*TASK DESCRIPTION:* Every record shown below should be duplicated exactly.

*TASK MATERIAL:*
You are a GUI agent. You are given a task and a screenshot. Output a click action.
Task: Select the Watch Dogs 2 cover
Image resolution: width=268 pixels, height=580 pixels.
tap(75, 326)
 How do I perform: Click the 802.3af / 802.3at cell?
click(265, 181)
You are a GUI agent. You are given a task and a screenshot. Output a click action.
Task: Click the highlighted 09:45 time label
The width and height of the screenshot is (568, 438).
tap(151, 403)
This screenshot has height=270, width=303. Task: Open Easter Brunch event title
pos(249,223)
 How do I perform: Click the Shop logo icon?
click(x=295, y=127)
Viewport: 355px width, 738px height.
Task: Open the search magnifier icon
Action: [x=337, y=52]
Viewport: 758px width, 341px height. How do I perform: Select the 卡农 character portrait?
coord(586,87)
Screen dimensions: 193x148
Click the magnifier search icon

*RESULT:*
You are a GUI agent. You are given a task and a screenshot. Output a click action.
Task: Select the Watch Dogs 2 cover
Image resolution: width=268 pixels, height=580 pixels.
tap(75, 326)
 How do I perform: Click the 802.3af / 802.3at cell?
click(265, 181)
You are a GUI agent. You are given a task and a screenshot. Output a click action.
Task: Click the highlighted 09:45 time label
The width and height of the screenshot is (568, 438).
tap(151, 403)
This screenshot has height=270, width=303. Task: Open Easter Brunch event title
pos(249,223)
 How do I perform: Click the Shop logo icon?
click(x=295, y=127)
Viewport: 355px width, 738px height.
Task: Open the search magnifier icon
Action: [x=337, y=52]
Viewport: 758px width, 341px height. How do I perform: Select the 卡农 character portrait?
coord(586,87)
Screen dimensions: 193x148
Click the magnifier search icon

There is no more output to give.